THE PTI government, despite two years of doom and gloom, has come up with a couple of positive developments: the control of Covid-19 and the positive movement in the economy based on incentives to the construction sector.
Even though sceptics attribute the success in controlling Covid-19 to some innate immunity in Pakistanis, credit should be given to the government for having achieved something that a number of countries have not been able to do so far.
Similarly, the construction industry, incorporating the 40 connected industries that our prime minister is fond of mentioning, has started getting good orders. But the industry’s gain is the genuine buyer’s loss as most plot prices have shot up by 15 per cent to 20pc. Black money is now welcome again, while earlier, forcing the holder of black money into the formal sector was the stated objective of the government.
However, the sector in which the government continues to move towards the cliff is good governance being attempted through institutional reforms.
It is better to have no reforms than bad reforms.
A presentation made to the cabinet recently (slides are doing the rounds on social media) attempts to fix everything in government. The first segment focuses on fixing all federal institutions eg FBR, SECP, Railways, PIA. The second tries to fix all federal ministries; and the third all civil servants. The impression one gets is a) that persons responsible are trying to justify their jobs, and b) it is new wine in old bottles with impressive jargon.

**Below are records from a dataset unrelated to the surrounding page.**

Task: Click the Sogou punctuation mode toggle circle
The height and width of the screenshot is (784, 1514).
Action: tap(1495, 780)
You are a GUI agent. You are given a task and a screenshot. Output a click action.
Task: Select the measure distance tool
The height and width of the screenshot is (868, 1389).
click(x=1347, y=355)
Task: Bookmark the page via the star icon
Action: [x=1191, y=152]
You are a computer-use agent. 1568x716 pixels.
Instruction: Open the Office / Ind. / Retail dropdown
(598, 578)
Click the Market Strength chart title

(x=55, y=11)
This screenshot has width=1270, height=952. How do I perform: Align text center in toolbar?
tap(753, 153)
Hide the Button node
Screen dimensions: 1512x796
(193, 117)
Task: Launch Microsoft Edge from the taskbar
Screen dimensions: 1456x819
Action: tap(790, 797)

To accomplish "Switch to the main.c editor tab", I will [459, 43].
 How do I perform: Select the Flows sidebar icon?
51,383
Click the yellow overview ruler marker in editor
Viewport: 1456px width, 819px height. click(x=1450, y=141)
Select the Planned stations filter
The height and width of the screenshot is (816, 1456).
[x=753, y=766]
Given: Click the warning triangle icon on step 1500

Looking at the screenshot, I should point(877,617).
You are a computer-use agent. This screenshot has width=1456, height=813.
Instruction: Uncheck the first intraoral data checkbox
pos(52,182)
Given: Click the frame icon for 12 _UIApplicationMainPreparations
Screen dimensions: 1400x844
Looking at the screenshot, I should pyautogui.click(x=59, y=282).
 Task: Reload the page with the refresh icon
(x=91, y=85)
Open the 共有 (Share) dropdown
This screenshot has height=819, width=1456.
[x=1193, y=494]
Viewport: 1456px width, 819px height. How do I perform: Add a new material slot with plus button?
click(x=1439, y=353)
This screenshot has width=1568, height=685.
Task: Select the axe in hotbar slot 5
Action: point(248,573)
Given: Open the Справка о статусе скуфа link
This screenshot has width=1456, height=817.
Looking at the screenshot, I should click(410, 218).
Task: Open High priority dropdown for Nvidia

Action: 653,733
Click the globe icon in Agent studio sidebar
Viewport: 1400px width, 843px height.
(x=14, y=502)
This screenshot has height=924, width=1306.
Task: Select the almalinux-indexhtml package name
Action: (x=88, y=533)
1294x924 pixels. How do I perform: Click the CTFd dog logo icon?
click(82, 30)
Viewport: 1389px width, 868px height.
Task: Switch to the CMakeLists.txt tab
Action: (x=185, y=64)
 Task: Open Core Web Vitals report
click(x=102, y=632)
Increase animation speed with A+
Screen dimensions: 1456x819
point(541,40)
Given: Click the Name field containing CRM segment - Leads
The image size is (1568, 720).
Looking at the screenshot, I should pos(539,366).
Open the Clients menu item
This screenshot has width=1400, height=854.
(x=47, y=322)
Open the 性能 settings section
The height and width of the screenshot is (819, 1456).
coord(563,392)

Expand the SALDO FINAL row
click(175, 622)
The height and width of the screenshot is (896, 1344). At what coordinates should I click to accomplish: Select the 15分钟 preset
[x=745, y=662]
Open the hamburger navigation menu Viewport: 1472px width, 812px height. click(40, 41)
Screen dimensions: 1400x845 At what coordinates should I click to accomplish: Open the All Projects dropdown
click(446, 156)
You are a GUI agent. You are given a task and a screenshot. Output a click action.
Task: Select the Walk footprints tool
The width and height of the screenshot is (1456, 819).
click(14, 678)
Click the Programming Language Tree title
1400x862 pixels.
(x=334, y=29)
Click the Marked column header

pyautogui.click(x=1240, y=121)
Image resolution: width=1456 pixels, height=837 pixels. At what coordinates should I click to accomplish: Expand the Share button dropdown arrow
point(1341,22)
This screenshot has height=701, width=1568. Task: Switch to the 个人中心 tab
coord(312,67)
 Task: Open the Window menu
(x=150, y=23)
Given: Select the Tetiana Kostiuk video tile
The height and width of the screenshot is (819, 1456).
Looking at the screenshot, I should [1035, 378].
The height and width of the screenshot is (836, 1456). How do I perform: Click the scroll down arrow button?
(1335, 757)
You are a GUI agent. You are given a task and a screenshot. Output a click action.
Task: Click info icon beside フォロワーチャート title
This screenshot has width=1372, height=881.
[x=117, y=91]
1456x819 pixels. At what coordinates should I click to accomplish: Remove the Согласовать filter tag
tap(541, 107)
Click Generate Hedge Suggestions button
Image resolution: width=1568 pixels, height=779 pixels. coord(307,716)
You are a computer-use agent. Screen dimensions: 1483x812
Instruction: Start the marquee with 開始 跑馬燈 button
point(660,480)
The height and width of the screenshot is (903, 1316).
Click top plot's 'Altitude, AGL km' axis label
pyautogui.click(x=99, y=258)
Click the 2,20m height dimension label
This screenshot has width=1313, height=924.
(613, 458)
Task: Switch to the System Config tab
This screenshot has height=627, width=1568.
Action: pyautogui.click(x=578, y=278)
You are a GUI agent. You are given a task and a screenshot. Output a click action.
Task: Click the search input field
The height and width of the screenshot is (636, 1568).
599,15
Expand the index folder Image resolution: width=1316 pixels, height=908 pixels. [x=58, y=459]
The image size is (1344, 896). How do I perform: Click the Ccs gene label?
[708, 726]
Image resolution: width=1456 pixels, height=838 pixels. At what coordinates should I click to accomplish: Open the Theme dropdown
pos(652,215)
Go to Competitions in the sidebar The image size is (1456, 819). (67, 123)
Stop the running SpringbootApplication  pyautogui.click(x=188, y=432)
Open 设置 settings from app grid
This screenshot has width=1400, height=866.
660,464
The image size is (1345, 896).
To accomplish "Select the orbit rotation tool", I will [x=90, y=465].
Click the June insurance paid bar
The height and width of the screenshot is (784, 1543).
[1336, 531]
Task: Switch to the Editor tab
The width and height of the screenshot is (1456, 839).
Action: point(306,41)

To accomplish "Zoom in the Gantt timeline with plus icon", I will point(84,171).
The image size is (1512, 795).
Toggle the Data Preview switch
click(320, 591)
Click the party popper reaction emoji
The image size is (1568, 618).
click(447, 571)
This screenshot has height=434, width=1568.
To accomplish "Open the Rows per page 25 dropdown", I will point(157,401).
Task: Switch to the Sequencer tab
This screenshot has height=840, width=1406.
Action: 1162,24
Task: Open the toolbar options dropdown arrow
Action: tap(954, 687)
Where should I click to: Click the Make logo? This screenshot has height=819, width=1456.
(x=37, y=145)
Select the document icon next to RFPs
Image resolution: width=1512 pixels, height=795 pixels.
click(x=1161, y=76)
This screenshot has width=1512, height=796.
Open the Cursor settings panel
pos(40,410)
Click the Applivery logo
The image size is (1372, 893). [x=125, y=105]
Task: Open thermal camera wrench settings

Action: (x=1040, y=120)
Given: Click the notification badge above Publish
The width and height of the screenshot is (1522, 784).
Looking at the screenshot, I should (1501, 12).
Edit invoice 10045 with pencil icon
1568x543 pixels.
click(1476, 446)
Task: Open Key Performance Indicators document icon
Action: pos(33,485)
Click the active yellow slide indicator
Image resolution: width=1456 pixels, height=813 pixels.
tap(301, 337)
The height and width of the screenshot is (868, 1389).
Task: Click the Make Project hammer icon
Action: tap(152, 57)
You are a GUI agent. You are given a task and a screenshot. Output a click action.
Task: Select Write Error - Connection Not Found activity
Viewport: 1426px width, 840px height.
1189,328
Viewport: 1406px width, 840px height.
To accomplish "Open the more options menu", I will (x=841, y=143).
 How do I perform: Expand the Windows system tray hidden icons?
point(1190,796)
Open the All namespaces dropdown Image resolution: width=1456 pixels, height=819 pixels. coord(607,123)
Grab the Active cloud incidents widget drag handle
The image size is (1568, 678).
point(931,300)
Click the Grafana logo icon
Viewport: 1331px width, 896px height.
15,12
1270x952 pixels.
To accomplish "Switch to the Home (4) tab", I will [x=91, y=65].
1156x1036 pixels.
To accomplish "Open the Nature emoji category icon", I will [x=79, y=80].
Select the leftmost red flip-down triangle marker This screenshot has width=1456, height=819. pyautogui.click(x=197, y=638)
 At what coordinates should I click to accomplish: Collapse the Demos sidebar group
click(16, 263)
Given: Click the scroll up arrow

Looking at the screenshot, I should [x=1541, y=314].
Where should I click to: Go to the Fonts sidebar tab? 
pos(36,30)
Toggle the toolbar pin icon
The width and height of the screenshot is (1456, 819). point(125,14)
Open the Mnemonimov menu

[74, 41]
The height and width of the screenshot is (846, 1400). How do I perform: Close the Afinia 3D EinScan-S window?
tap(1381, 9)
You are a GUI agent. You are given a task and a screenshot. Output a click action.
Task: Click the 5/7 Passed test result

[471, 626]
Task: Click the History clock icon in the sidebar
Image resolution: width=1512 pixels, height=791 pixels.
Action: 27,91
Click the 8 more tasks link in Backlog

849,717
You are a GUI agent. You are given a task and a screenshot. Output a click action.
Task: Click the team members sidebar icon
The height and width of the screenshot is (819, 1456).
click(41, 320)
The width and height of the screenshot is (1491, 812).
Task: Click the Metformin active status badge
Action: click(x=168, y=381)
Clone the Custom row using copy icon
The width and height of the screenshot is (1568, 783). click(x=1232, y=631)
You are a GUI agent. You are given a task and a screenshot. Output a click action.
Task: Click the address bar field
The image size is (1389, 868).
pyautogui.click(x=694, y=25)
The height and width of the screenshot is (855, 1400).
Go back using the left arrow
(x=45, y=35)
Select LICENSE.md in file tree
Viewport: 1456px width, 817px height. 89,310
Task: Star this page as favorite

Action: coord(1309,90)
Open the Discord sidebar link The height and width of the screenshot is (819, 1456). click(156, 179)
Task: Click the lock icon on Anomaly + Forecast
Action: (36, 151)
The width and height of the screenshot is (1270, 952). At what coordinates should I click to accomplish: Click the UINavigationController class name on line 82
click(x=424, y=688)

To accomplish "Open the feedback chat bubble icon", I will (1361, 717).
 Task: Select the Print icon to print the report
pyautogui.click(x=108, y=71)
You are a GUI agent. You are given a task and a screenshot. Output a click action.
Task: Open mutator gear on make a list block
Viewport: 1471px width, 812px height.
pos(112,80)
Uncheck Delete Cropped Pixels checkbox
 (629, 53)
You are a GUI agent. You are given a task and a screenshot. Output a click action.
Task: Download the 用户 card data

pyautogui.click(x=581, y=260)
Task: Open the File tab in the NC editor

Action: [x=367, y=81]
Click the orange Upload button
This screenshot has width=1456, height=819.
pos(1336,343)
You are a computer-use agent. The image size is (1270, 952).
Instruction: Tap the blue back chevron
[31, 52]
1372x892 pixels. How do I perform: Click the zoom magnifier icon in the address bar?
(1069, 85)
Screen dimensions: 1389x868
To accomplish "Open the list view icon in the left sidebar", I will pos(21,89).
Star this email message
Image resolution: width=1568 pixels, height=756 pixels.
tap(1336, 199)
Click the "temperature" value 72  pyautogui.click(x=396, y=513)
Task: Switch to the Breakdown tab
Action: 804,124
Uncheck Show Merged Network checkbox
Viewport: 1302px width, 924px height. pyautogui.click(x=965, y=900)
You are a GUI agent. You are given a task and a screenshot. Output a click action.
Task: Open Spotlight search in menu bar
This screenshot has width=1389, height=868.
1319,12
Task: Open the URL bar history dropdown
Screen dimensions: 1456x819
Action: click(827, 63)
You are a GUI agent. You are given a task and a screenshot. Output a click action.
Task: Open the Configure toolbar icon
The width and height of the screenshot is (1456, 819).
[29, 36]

For instance, Railways would be unbundled into four companies — a holding company and a company each for passengers, freight and infrastructure. It is the same route Shahbaz Sharif took by making 54 companies in Punjab for quick fixes, indicating that since he couldn’t fix the government machinery he might as well show results by spending unaudited and unauthorised money. We know the end.
How do the proposers intend to transform the century-old railway culture and work ethics into company culture? The pace at which things are moving, it will take them until the end of the tenure of this government to find four regular CEOS for these companies.
Similarly, the bifurcation of the Civil Aviation Authority is planned. They haven’t been able to find a regular director general for the last two years; how will they find two? How will laxity and corruption be sorted out in the CAA’s licensing division, which allowed pilots with dubious licences to fly, by designating the deputy DG as DG?
It is proposed that market-salary-based (MP scales) executives be hired from the private sector to get efficient people in the government. This facility already exists in the form of specialists funded by multilateral agencies based in Islamabad. Even this MP scale offer, though on the table for some time, has only been availed by one or two ministries.
The premature retirement proposal for civil servants or the new promotion rules have all been attempted before in some form or the other.
These proposals can only give a false sense of security to the government; actual reforms require political will which is in short supply as the government is walking on thin ice.
What needs to be done but will not be done are things like introducing reforms in the posting of officials on merit. Posting a few federal secretaries on merit is not enough. What impacts governance is ensuring merit in officials at the operational level such as DSPs, ACs, immigration and tax department staff etc. These officials continue to be posted on political basis and other factors.
Reforms must be made so that every head of department, whether it is the inspector general of police or the chief secretary of a province or someone else, is empowered and allowed to work without interference in his domain, just as the government ‘allows’ the military chiefs to work.
Officials once posted should be allowed to work in peace. Shifting officers seems to be the only power known to the apprentice rulers. After two years in power, they must have learnt something by now. So let a bit of stability return to the system and let an officer work for at least two years in a slot before expecting results.
Introduce reforms so that honest officers don’t fear NAB. So far, there are only assurances but no practical reforms. Make reforms so that officials are not disgraced by the courts. This is not only happening at the higher judiciary level, it has also trickled down to the district judiciary. While courts have taken upon themselves to get circular railways restarted, or put mayors in their place, the officers have abandoned their responsibility and encourage the public in contested cases to get court orders so that they are not questioned later.
As past experience has shown, it is better not to fiddle with the existing system at all as it will make things worse if the government does not have the gumption to follow the basic rules of public administration.
The writer is a former civil servant.